Oui, mais uniquement pour les aspects patrimoniaux (liquidation, prestation compensatoire). Pour le divorce lui-même, l’honoraire de résultat est interdit car contraire à l’ordre public (liberté du mariage).
2. Que se passe-t-il si je change d’avocat en cours de procédure ?
L’avocat initial a droit à un honoraire proportionnel aux diligences accomplies, mais perd son droit à l’honoraire de résultat pour l’issue finale. La convention doit prévoir ce cas.
3. Le pourcentage de résultat s’applique-t-il sur les dépens ?
Non, sauf clause contraire expresse. Les dépens sont des frais de justice, pas un gain. Les frais irrépétibles (article 700) peuvent être inclus si la convention le précise.
4. Un avocat peut-il refuser de signer une convention d’honoraires de résultat ?
Oui, aucun avocat n’est tenu d’accepter ce mode de rémunération. Il peut imposer un honoraire au temps passé ou un forfait.
5. La convention doit-elle être enregistrée auprès de l’Ordre ?
Non, mais elle doit être conservée par l’avocat et présentée en cas de contrôle. Depuis 2026, le Barreau peut demander une copie anonymisée pour vérifier la conformité.

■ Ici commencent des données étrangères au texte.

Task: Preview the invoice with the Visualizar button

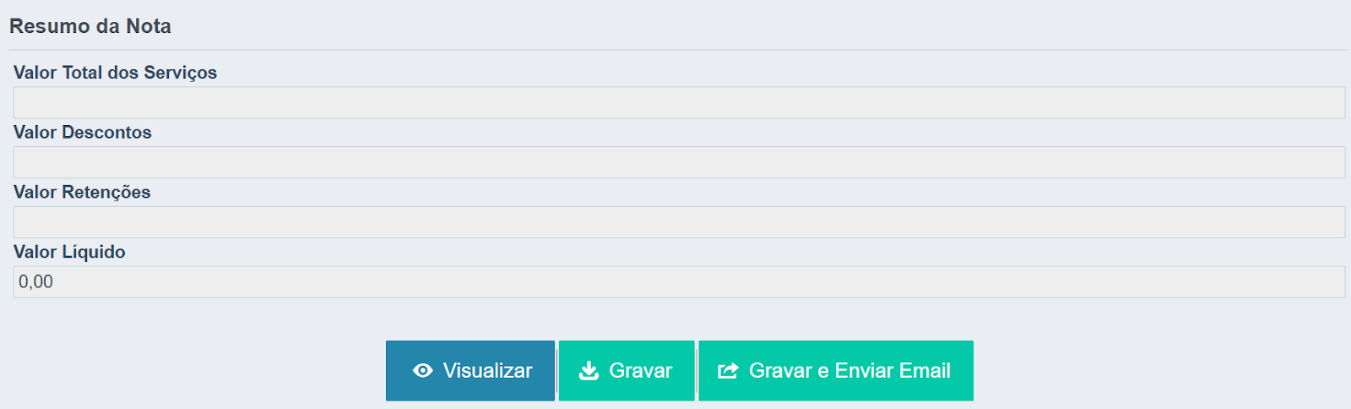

6. Puis-je négocier un taux dégressif si le litige est complexe ?
Absolument. C’est même recommandé. Le barème 2026 est un maximum, pas un minimum. Un taux de 15 à 20 % est courant pour les dossiers à fort enjeu.

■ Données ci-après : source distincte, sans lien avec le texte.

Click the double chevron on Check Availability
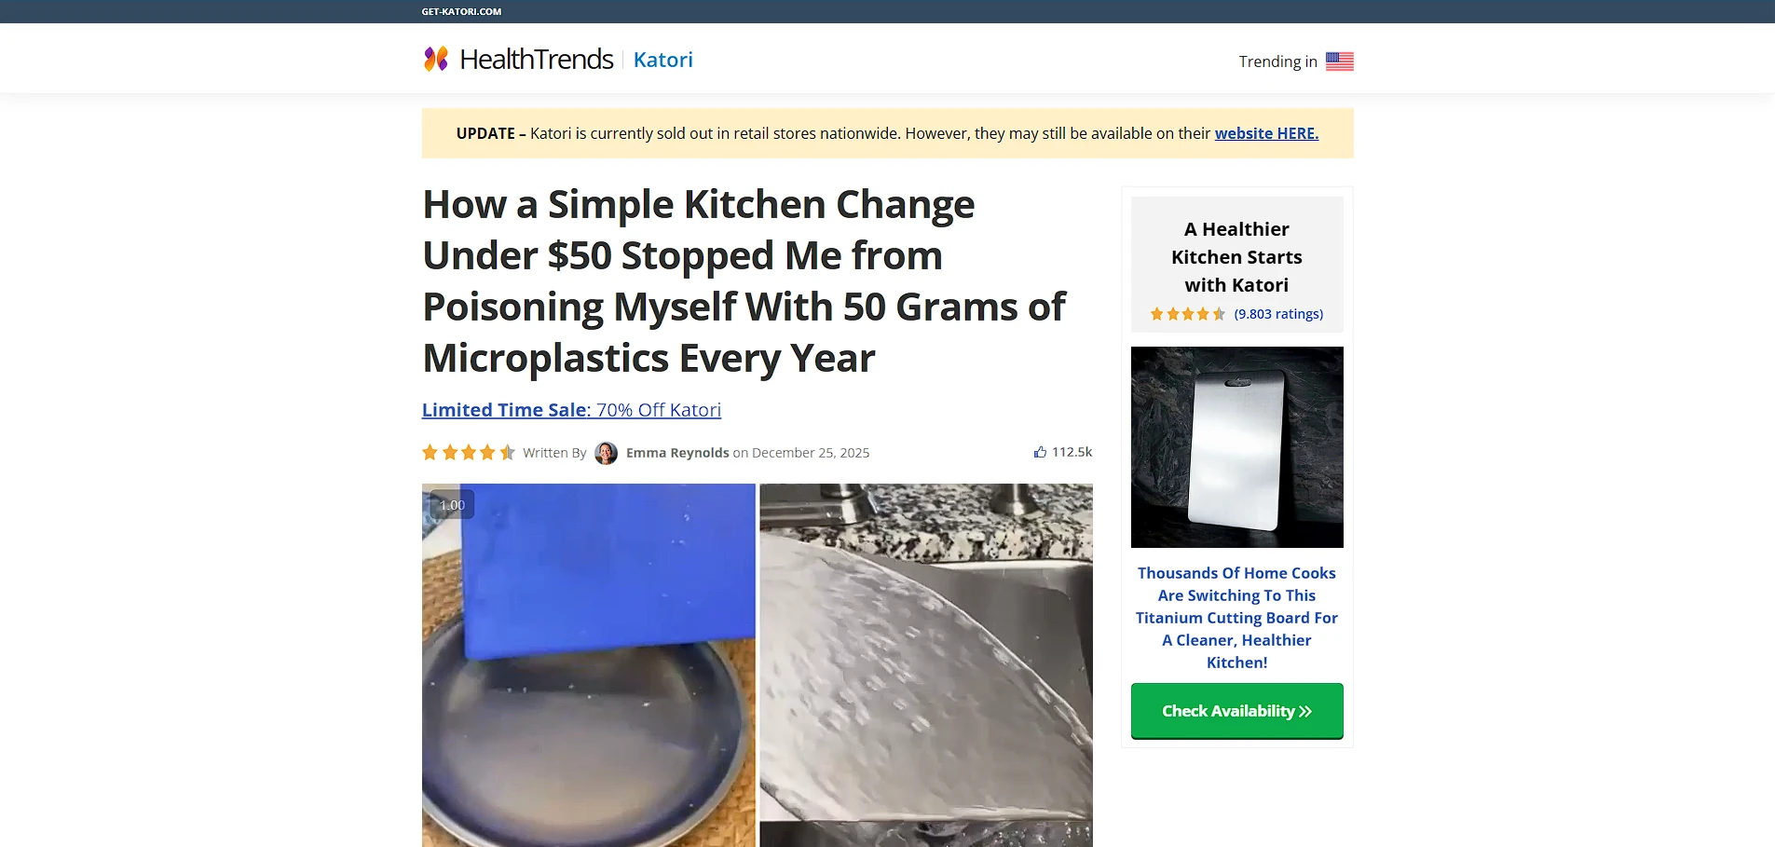The height and width of the screenshot is (847, 1775). pyautogui.click(x=1305, y=712)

7. Que faire si mon avocat ne respecte pas le plafond de 30 % ?
Saisissez le Bâtonnier du Barreau de Paris par lettre recommandée. Il peut réduire l’honoraire et prononcer une sanction disciplinaire.
8. La convention est-elle valable si elle est signée par email ?
Oui, à condition que l’email contienne une signature électronique qualifiée (eIDAS). Un simple scan signé à la main est accepté, mais moins sécurisé.